Having spent a Friday and most of Saturday morning in stop-and-go mode, players, caddies, officials, volunteers and fans were all searching for enthusiasm. What, exactly, is keeping everyone busy?
“I’m good at doing nothing,” said Scott Piercy.
It probably has come in hand, at least during the past two days, when players have been kept at the course in hopes that conditions would lessen and allow for play. And to their credit, they’ve been ready to go; Rickie Fowler and Keegan Bradley, for instance, warmed up three different times Saturday morning, because the original starting time was 7:30, then it became 8:30, then 9:30, and then at 10:30 the chaps were told that play was off for the day.
The hardest part?
“Not knowing what’s going to happen,” Bradley said. “But it’s not bad. We’ll be ready.”
Players seemed on board with the decision to play 54 holes, probably because they were educated to the logistics of spilling into Tuesday: The massive chore of breaking down TV towers, JumboTrons, expensive cameras, wires, cables, and all that goes into this television production has to begin Monday afternoon so that the five or six trucks can make a freighter late that night and be shipped to Oahu for next week’s Sony Open.
“I think it’s better to finish Monday, if they can, so everybody can stay on the same schedule,” Bradley said.
White confirmed that any thought of scheduling play into Tuesday to get in 72 holes was scrapped, but clearly they will use that day if they have to finish 54.
“(But) let’s get through tomorrow first and then we’ll worry about Tuesday,” White said.
To say it’s been a Hyundai Tournament of Champions without precedence is an understatement.
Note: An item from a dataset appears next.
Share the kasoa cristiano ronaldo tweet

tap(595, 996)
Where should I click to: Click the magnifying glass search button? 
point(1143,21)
If there's ever a given with this tournament opener, it’s the weather; you simply know it’s going to be beautiful and provide spectacles you see nowhere else.
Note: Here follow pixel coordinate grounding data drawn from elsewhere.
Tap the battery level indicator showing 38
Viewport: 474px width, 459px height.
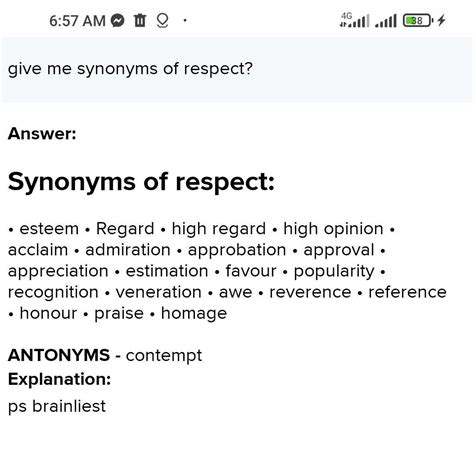click(x=418, y=21)
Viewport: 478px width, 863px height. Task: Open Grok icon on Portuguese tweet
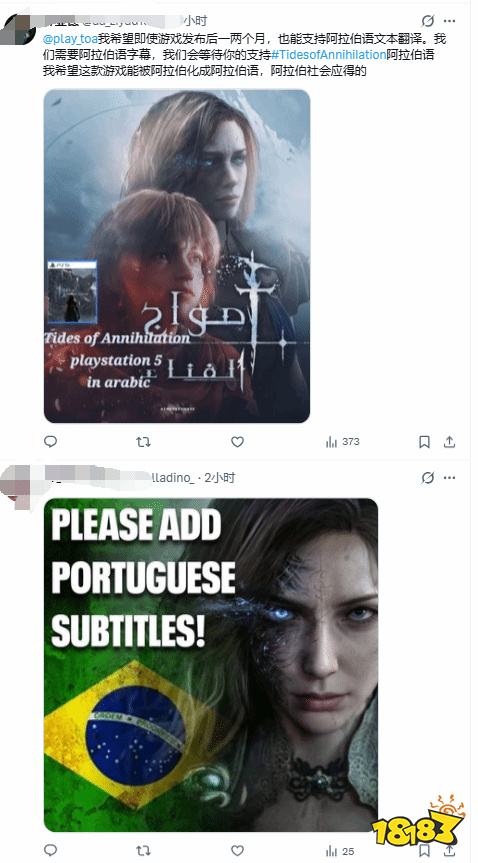click(x=427, y=478)
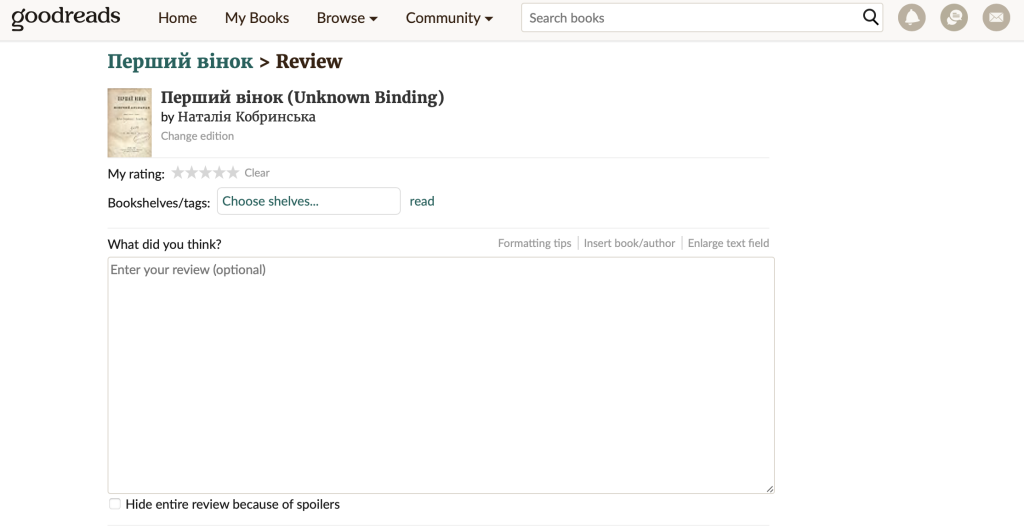This screenshot has width=1024, height=529.
Task: Tick Hide entire review because of spoilers
Action: [115, 504]
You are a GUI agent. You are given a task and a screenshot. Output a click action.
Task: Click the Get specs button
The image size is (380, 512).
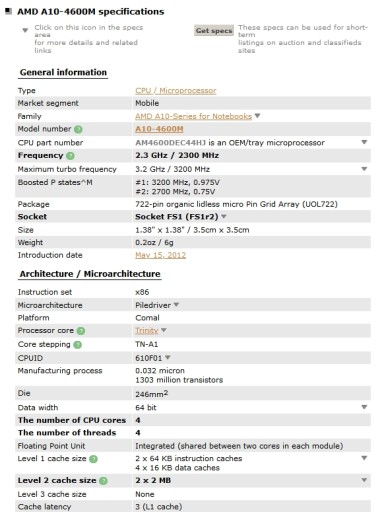click(214, 31)
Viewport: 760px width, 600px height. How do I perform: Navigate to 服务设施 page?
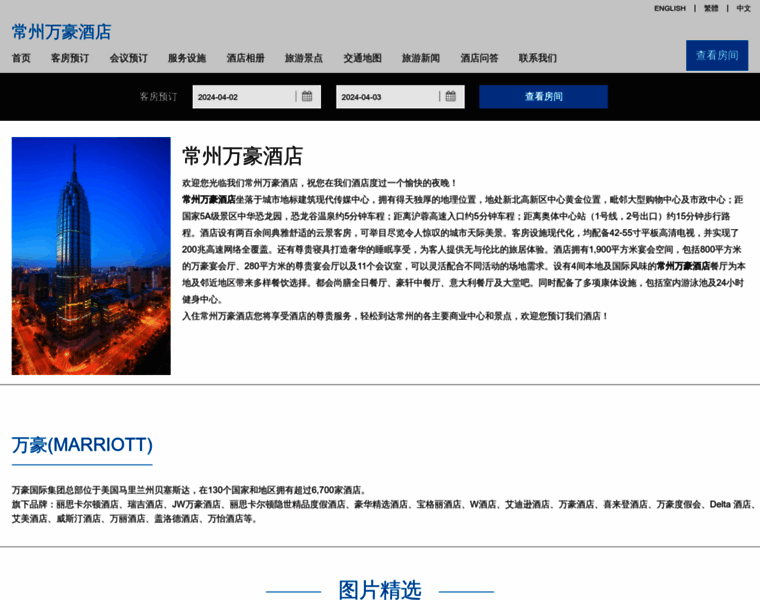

In a way, the wonders have continued this year – but with a different complexion. Players have battled wind and rain here at the Plantation Course, high up in a hill overlooking the ocean, and driven down to their hotel at Kapalua Resort where the rain has been relentless. “We are in such a cool place, and we can’t really do much,” Hunter Mahan said.
Unless, of course, they hit the road and head to another corner of the island. Players related stories of their family members going up to Wailea 90 minutes away and even to Lahaina 25 minutes down the road and getting a good share of legendary Hawaii sun.
“It’s strange,” Mahan said.
It’s also difficult for players to get into any sort of rhythm. After sitting in the lunch room for several hours Saturday morning, they received official word that there would be no golf on this day. Most of them scurried to connect with their caddies and head to the range . . . only to be greeted by a squall that brought with it a sweeping rain.
“It’s difficult to figure out if you want to go hit balls right now or wait till later or what you want to do,” Mahan said.
Piercy shrugged. He glanced at his watch, saw that it was only 10:40, and said, “I can go have a second breakfast.”
Meanwhile, Steve “Pepsi” Hale was making plans to keep a 12:40 tee time on the Kapalua Resort’s Bay Course. His man, Bradley, had hit balls three different times Saturday morning, so their work was done. It was play time for Hale, though not for Bradley.
“I’m going to go watch football. It’s time to rest,” Bradley said. “It’s going to be a long couple of days.”
At least, everyone is hoping they will be long days.